Nicht unnötig reisen
Persönliche Beziehung hin oder her: Nicht immer muss ein Mitarbeiter dafür in den Zug oder ins Flugzeug steigen. Betriebe sollten gut abwägen, wann eine Dienstreise unbedingt sein muss. Besteht beispielsweise die Möglichkeit, einen Geschäftspartner auf einer Messe oder einem Event zu treffen, das ohnehin auf der Agenda steht? Oder lassen sich bestimmte Sachverhalte auch bei einem Online-Meeting oder einer Telefonkonferenz besprechen? Wer seine Reisetätigkeit gut abwägt, verschwendet weder finanzielle noch personelle Ressourcen.

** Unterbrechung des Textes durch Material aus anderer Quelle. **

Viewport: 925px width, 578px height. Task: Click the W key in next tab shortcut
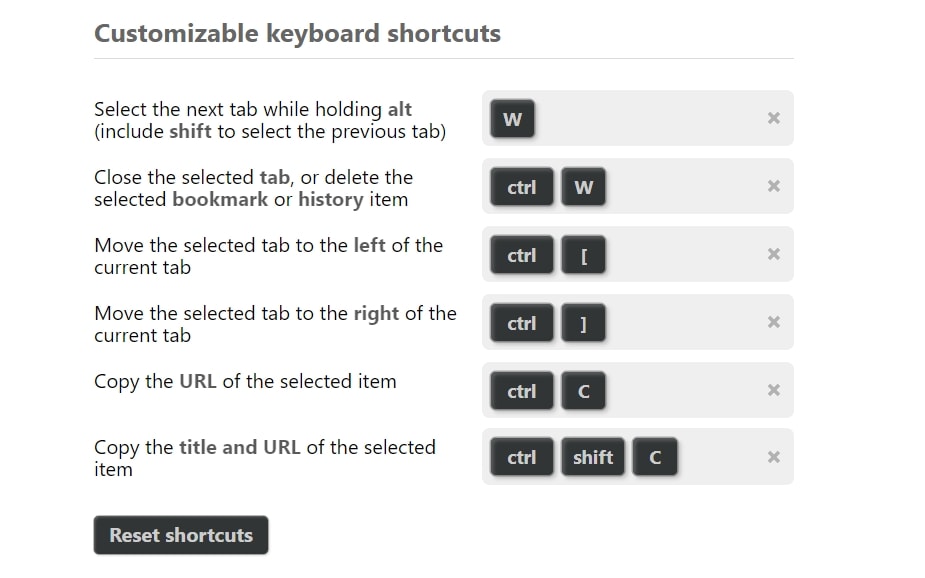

Besser kein Risiko eingehen
Reisen in der Pandemie bleibt ein Risiko. Noch sind die Infektionswellen nicht überstanden. Firmen gefährden dadurch nicht nur den betroffenen Mitarbeiter selbst, sondern – sollte dieser infiziert zurückkehren – auch seine Kollegen. Wenn Tätigkeiten außerhalb des Büros zwingend erforderlich sind, sollten Betriebe einige Modalitäten abwägen. Benötigt der Entsendete für sein Ziel einen Impfnachweis oder ein negatives Testergebnis? Wichtig ist, den Mitarbeiter über bestehende Regeln zu informieren. Achtung: Den Impfstatus dürfen Arbeitgeber nicht abfragen. Lediglich in „sensiblen“ Bereichen einigte sich die Politik jüngst auf eine Ausnahme. Hierzu zählen die Altenpflege und die Kinderbetreuung (Kitas und Schulen).

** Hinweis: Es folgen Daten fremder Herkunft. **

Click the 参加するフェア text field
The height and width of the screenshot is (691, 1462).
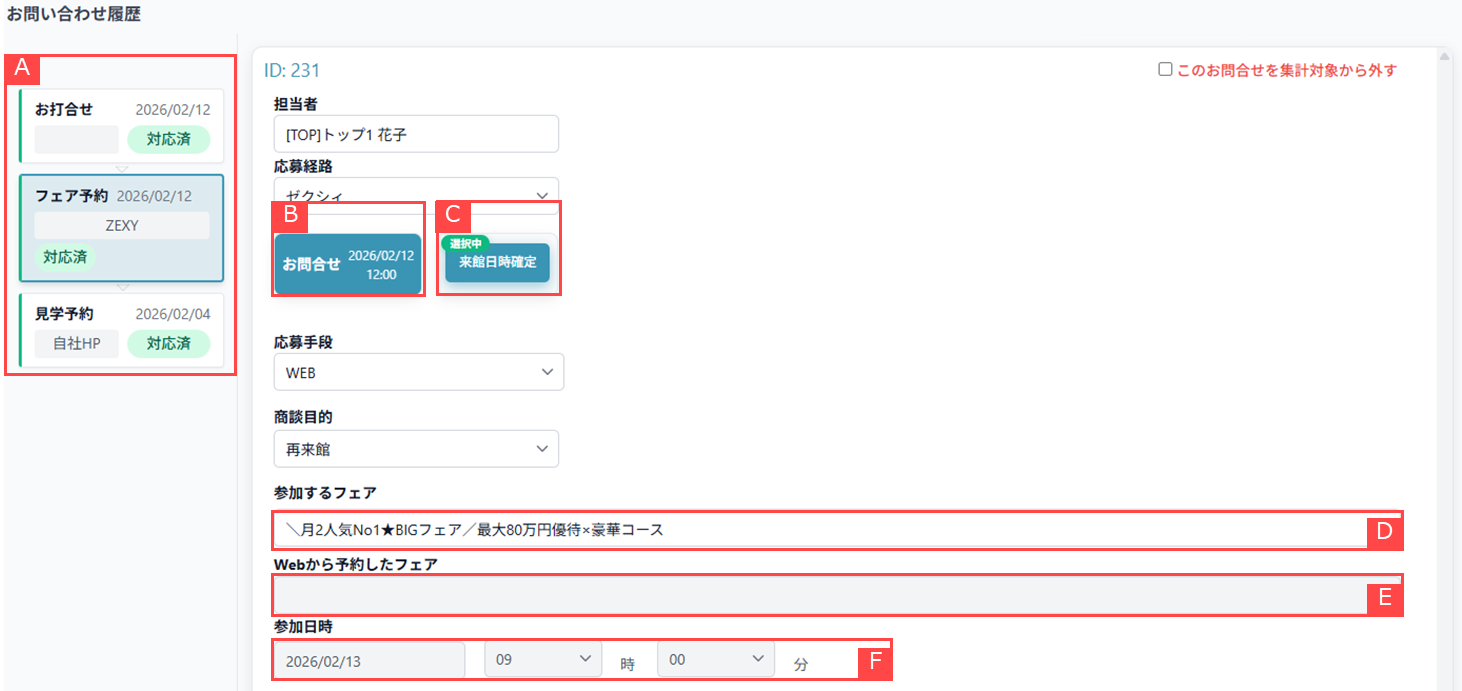820,530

Außerdem ist es ratsam, Mitarbeitern Schnelltests zur Verfügung zu stellen. Zum Schutz aller können Betroffene diese dann vor der Rückkehr ins Büro selbst durchführen. Es empfiehlt sich zudem, abzuklären, ob das Ziel hohe Infektionszahlen aufweist und deswegen Reisewarnungen des Auswärtigen Amtes vorliegen. Womöglich sind Dienstreisen, die nicht systemrelevant sind, unter diesen Umständen gar nicht erlaubt.
Lang lebe die Dienstreise
Die Corona-Pandemie hat vieles auf den Kopf gestellt und die Arbeitswelt nachhaltig verändert – nicht nur im Hinblick auf das Homeoffice. Unternehmen hinterfragen vergangene Handhabungen und sind im Zuge der vielfachen digitalen Möglichkeiten offen für Veränderungen. Und damit auch bereit, Geschäftsreisen zu reduzieren. Aussterben werden die Geschäftsmänner sowie -frauen an den Flughäfen und Bahnhöfen dieser Welt aber nicht. Wer das glaubt, ist auf dem Holzweg.